Linked immunosorbent assay (ELISA). This test can detect antibodies to Borrelia burgdorferi, but because of the substantial probability of false positive result is not used as the sole basis for diagnosis.
Western blot test. This test is administered, if ELISA was positive.
Polymerase chain reaction (PCR) - analysis, by which detect the presence of bacterial DNA in the fluid of the infected joints.
Oral antibiotics - is the standard treatment for the early stages of borreliosis. Adults and children older than 8 years are designated receiving doxycycline; amoxicillin or cefuroxime recommended for young children, and pregnant and lactating women.

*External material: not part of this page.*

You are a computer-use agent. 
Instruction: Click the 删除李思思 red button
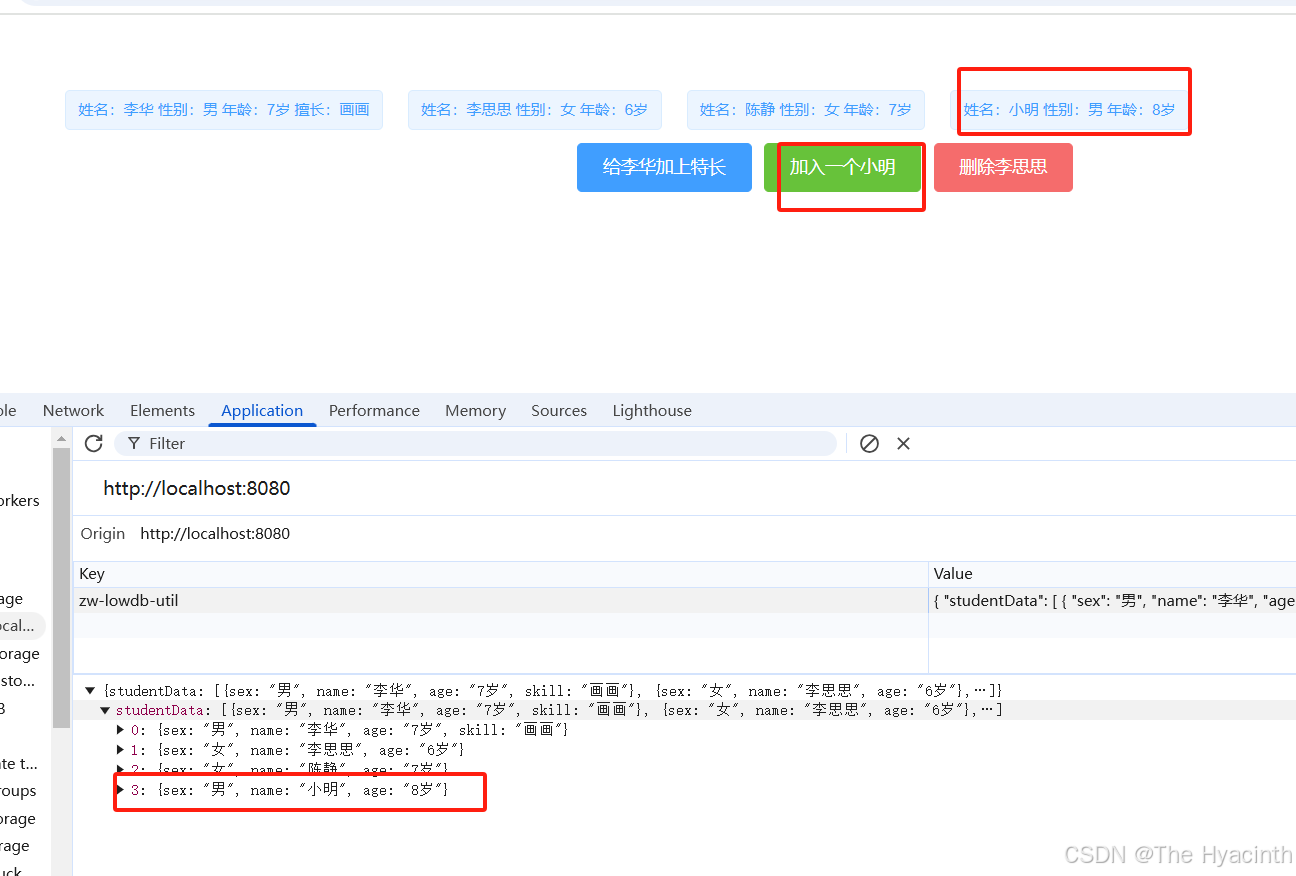(1003, 167)
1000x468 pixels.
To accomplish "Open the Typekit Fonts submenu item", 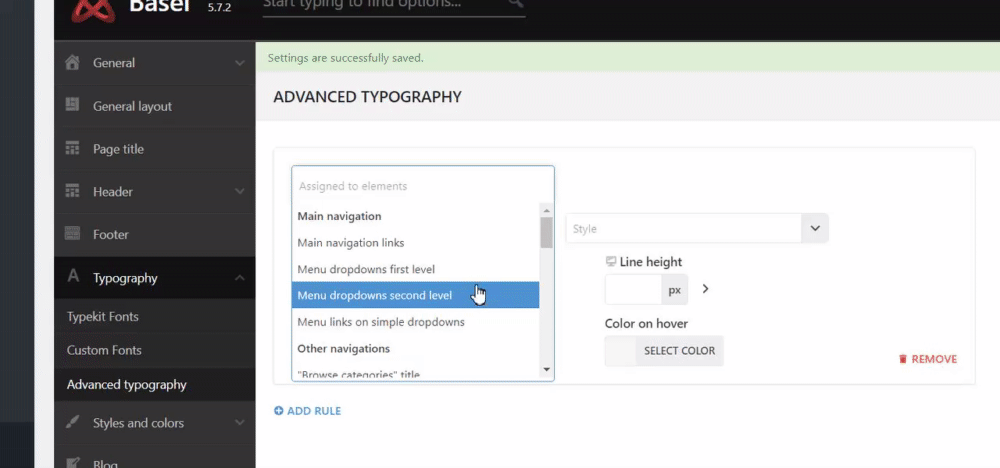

These drugs treat infection and prevent complications. It is generally recommended 14-21 day course of antibiotics, but some studies suggest that treatment courses lasting 10-14 days are equally effective.
In the later stages of the disease your doctor may recommend treatment with intravenous antibiotics for 14-28 days. During this time, manages to defeat the infection, although symptoms may persist for longer. Side effects of intravenous antibiotics may be a reduction in white blood cell count, diarrhea, and infection by bacteria resistant to antibiotics taken.